§ WHAT YOU NEED TO DO: Please tell whether each statement agrees with the concert passage below, answering yes or no and quoting the words from it that decide: (a) Mini-Critic volunteered to help hold the note signs on the stage. (b) Mrs. Ionarts plays the flute. (c) Mini-Critic had a tantrum during the concert.

§ PASSAGE PROVIDED:

# # # # #

Mini-Critic's self-professed instrument is the violin, so his eyes were mostly fastened on Mr. Donnellan when the group was playing music. He tended to be most focused when the group actually played music and got mildly fidgety during some of the longer explanations. He was fascinated by the brief lesson on rhythmic values, although he was too scared to volunteer to go on the stage and help hold the signs for whole note, half note, quarter note, etc. Mrs. Ionarts, who is a flutist, and I have been teaching Mini-Critic basic music note shapes, so he was familiar enough with this territory. He danced in his seat at several points, most visibly during the concluding musical selection, Gershwin's I Got Rhythm. He was particularly generous with his applause for this concert and he had no tantrums, so I guess that's a rave review.

# # # # #

§ EXERCISE DATA:

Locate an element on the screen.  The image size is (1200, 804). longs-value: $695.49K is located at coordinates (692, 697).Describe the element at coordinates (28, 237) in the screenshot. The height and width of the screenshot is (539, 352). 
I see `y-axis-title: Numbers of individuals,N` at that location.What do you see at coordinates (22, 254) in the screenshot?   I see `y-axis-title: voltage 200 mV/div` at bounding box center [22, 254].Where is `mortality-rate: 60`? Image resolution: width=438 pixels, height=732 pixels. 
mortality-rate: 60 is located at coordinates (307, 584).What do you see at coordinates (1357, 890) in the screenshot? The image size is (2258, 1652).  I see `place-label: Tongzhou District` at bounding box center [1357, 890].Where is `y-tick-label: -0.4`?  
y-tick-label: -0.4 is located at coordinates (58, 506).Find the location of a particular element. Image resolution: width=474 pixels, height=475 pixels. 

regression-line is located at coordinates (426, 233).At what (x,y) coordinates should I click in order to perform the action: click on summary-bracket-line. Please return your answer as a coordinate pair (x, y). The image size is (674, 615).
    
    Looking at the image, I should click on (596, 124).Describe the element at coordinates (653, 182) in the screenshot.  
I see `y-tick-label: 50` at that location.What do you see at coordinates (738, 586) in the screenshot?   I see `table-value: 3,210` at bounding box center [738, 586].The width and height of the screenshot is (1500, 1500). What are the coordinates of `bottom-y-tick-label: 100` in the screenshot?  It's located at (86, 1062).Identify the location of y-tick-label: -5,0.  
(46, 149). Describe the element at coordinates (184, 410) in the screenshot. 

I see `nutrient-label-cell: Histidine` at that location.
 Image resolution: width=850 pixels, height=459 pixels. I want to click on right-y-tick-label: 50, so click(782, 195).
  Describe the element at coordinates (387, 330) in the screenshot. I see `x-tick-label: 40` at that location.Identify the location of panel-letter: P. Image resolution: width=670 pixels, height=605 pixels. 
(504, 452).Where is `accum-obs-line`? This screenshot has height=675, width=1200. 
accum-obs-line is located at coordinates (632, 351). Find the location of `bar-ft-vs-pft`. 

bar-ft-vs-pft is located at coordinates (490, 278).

# # # # #

§ ANSWER BOX:
(a) No: "he was too scared to volunteer to go on the stage and help hold the signs for whole note, half note, quarter note, etc."
(b) Yes: "Mrs. Ionarts, who is a flutist"
(c) No: "he had no tantrums"